While he was in the woods, his car broke down and he called his father, Joseph Barnes, for help, Sommer Barnes said.

The elder Barnes took out a tool when he arrived, at which point his son accused him of trying to attack and pulled out a knife, Sommer Barnes said.

Joseph Barnes fled and called the Avery County Sheriff’s Office to tell them his son was behaving erratically and to be careful if they saw him.

It is unclear what kind of communication occurred between the Avery and Watauga sheriff’s departments. Officials in Avery County did not respond to requests for comment.

Sommer Barnes said that late on April 27, the day before the shootings, her father went to the Watauga magistrate’s office to file a report about his son. She said her father was looking for help, possibly by having his son committed.

Joseph Barnes declined to be interviewed, and the magistrate did not respond to requests for comment.

Sheriff Len Hagaman of Watauga County has told reporters that his department had received calls on Sunday, three days before the shooting, from “concerned folks that know him.”

“They were just trying to give us a heads-up, this is what he’s thinking about doing and for us to be careful,” Hagaman said.

“It was a welfare check,” he said. “You don’t expect things to be like this.
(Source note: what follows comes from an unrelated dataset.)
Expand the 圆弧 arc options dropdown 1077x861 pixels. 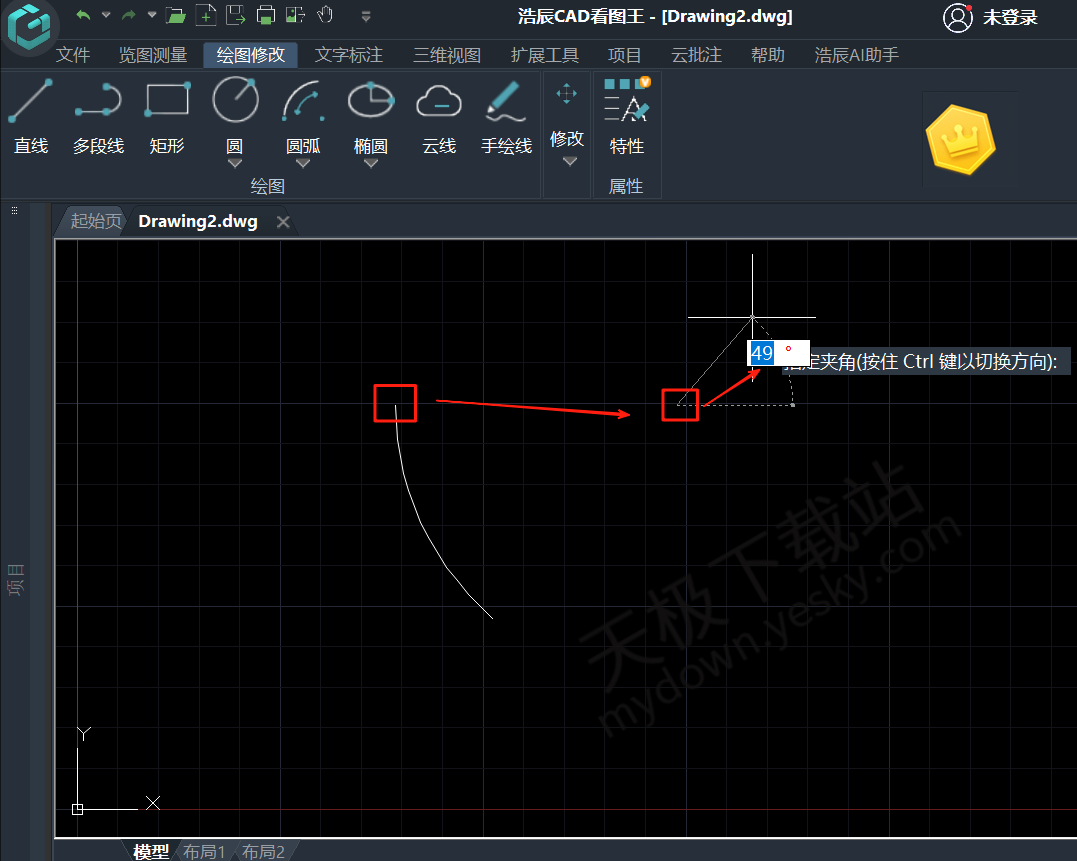303,163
We do that every day.”

In an interview with The Associated Press, Hagaman said that the Ligons contacted his department the day before the standoff and said they were concerned about Isaac Barnes.
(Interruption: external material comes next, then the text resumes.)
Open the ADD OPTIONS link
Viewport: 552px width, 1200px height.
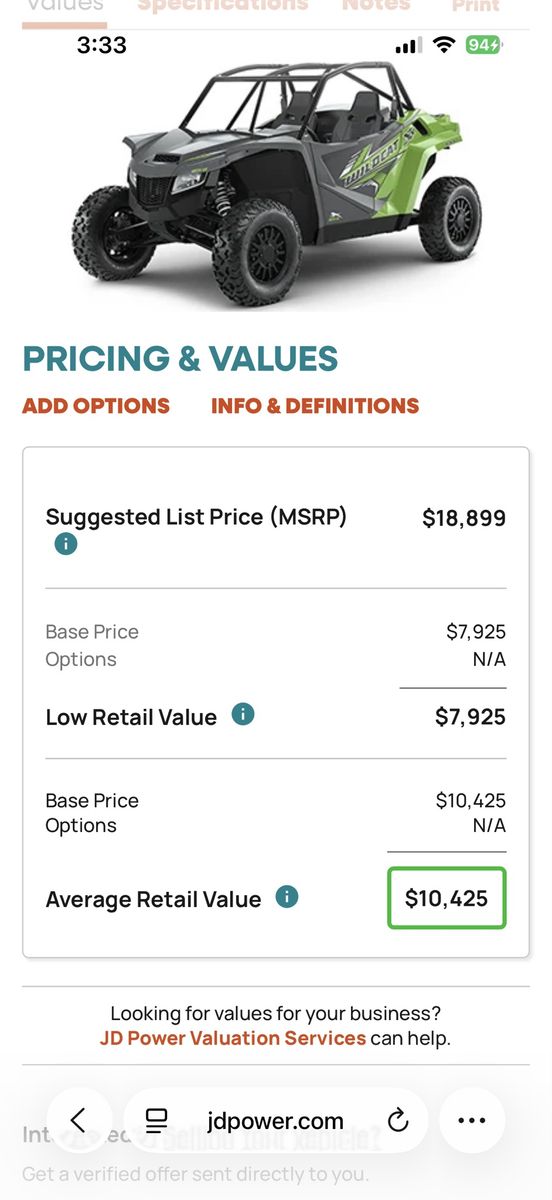[96, 406]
Welfare checks can be dangerous and unpredictable, and officers need as much information as possible heading into them, said Chuck Wexler, the executive director of the Police Executive Research Forum, an organization that provides recommendations for police departments.

Officers can be taught “to slow things down and use time and distance and cover,” he said. “But then you have a situation like this, which unfolds very quickly and officers attempt to intervene, then wind up dying in the process.”

Hagaman told The Associated Press that deputies went to the woods to look for Barnes after the confrontation with his father, but did not find him. He said they did not expect Barnes to be at the Ligons’ house on April 28.

Sommer Barnes said her brother’s driver’s license listed his mother’s address.

She said that her mother and stepfather did not keep guns in the house and that she still did not know how her brother obtained firearms.

And she said she had asked herself repeatedly if the deputies were warned that her brother could be in the house and in the throes of a mental health breakdown.

“This shouldn’t have been treated as an everyday wellness check,” she said.